As rolling coverage of Hurricane Ike's arrival in Texas dominated news networks yesterday, its devastating impact on the desperately impoverished Caribbean nation of Haiti was still emerging.

The country, the poorest in the Western hemisphere, has been battered over the past month by four major storms in succession, killing up to 600 people. Aid workers say they are struggling to reach people as roads are impassable and bridges have collapsed.

Yesterday Haiti's new Prime Minister, Michele Pierre-Louise, who has been in office only a week, declared that as many as one million people, out of a population of around 8.5 million, have been left homeless.

Part of the city of Gonaives, which was worst hit and where most of the deaths occurred, will have to be rebuilt elsewhere, because its existing location is too prone to flooding, she said. "We need major support and it is time for the world to understand that. We've suffered too much in this country."

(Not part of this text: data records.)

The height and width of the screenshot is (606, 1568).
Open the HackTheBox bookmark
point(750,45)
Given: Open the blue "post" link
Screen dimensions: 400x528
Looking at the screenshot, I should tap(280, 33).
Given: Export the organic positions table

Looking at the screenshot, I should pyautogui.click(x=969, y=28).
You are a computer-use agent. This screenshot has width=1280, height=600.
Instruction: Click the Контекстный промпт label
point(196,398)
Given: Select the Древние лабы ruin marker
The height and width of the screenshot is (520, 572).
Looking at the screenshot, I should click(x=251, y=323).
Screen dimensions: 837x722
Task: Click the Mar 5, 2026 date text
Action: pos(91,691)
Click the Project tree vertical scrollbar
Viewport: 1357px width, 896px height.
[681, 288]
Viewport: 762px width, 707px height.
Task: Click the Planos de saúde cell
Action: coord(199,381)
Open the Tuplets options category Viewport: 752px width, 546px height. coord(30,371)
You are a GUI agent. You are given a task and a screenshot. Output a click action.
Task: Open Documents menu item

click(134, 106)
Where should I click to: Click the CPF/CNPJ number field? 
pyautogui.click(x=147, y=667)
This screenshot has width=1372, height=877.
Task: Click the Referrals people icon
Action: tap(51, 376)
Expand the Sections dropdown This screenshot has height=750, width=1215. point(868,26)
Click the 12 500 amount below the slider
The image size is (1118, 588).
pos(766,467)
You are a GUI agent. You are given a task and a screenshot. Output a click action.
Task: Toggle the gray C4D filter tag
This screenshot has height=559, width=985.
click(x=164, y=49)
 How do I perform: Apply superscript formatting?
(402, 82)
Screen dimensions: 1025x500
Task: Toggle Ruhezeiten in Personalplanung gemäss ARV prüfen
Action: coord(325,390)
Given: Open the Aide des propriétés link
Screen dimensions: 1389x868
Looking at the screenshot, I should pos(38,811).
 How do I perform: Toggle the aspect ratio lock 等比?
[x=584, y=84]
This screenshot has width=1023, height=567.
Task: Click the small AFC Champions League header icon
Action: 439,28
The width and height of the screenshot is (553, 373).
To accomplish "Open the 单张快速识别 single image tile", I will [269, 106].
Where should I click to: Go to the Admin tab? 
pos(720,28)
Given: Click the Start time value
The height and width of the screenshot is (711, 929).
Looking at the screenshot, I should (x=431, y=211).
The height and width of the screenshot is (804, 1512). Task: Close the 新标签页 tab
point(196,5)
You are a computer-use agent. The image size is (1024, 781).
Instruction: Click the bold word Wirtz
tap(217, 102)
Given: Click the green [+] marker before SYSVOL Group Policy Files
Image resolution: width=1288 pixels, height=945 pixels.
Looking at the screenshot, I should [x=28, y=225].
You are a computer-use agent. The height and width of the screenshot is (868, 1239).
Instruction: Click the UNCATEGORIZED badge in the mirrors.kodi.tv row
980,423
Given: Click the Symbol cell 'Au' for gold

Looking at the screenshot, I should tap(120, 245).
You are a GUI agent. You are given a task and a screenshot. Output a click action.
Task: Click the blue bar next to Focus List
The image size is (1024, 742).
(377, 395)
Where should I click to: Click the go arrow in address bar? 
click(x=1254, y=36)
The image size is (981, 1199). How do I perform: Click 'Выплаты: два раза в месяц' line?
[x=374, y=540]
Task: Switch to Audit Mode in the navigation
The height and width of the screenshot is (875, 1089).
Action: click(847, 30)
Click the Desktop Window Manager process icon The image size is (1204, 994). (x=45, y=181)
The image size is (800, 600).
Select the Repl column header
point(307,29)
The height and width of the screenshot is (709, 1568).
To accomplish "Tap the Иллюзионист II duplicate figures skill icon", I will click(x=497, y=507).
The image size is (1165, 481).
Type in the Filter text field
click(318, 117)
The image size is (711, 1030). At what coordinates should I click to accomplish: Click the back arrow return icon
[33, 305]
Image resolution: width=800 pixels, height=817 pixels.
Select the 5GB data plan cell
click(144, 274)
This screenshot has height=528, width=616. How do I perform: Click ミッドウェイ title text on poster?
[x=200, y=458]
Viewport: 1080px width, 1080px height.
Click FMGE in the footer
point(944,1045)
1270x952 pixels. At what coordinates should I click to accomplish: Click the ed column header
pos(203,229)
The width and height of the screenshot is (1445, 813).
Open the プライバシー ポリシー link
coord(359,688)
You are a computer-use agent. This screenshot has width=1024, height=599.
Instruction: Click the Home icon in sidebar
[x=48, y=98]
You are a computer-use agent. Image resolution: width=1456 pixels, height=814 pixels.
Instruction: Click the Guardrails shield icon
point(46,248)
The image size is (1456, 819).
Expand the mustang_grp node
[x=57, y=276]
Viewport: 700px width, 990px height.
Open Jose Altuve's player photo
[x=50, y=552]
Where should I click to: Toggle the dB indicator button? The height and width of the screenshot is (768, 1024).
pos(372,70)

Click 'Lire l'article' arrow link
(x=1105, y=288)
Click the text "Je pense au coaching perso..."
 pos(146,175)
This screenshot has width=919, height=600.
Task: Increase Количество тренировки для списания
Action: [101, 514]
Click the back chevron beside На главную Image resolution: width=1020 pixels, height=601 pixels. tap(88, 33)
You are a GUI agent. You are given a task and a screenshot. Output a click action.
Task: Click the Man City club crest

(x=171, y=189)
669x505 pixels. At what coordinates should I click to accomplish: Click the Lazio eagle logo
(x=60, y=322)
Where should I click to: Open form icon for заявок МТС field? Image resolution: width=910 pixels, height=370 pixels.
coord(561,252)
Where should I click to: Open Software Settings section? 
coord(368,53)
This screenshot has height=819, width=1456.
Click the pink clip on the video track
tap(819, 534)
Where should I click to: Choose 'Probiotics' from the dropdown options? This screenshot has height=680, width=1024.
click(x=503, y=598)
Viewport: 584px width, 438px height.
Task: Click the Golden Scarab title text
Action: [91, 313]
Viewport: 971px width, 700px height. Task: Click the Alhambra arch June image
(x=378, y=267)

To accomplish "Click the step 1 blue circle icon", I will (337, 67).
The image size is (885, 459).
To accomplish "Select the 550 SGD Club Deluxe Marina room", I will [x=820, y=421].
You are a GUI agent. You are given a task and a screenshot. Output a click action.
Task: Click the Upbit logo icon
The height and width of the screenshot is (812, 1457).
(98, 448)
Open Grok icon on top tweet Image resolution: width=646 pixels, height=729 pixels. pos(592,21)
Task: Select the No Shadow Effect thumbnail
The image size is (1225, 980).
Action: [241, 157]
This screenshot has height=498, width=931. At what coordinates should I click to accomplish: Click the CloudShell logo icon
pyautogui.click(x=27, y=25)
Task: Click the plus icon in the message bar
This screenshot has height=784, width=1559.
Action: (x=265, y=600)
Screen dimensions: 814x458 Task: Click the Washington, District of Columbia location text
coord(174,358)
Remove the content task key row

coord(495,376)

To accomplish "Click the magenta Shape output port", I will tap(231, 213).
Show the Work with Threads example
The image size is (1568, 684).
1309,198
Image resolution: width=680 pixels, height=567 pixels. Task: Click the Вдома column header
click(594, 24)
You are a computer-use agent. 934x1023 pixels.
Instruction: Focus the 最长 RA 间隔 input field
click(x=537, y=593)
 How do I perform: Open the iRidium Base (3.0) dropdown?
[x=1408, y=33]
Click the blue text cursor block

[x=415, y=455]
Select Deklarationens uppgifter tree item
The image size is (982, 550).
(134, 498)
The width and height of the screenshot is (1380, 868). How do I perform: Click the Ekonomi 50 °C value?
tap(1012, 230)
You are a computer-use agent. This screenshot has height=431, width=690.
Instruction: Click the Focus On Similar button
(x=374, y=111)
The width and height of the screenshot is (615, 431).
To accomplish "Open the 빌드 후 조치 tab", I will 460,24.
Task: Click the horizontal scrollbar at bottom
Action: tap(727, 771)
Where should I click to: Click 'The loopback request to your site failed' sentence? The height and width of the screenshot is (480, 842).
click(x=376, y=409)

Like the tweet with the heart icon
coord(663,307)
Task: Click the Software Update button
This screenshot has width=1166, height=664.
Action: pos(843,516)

Yesterday the singer Wyclef Jean, who is of Haitian descent, and the actor Matt Damon visited the town of Cabaret, just north of the capital, Port-au-Prince, where 60 people died in flash floods caused by Ike. The pair helped the aid effort by distributing food and medicine.

Disaster first struck Haiti with the arrival of tropical storm Fay last month, followed swiftly by Hurricane Gustav. Two weeks ago tropical storm Hanna hampered relief efforts, before Ike hit the water-logged north-west of the country last weekend.

The exact death toll is unknown, although the United Nations Office for the Co-ordination of Humanitarian Affairs (OCHA) cited government estimates of more than 500.

According to official figures, at least 11,000 homes in Haiti have been destroyed by the storms. The UN's World Health Organization has warned of a shortage of medical supplies, and has appealed for a $4.2m (£2.3m) aid package. But as ever with humanitarian disasters of this scale, the logistics of distributing aid remain a major obstacle.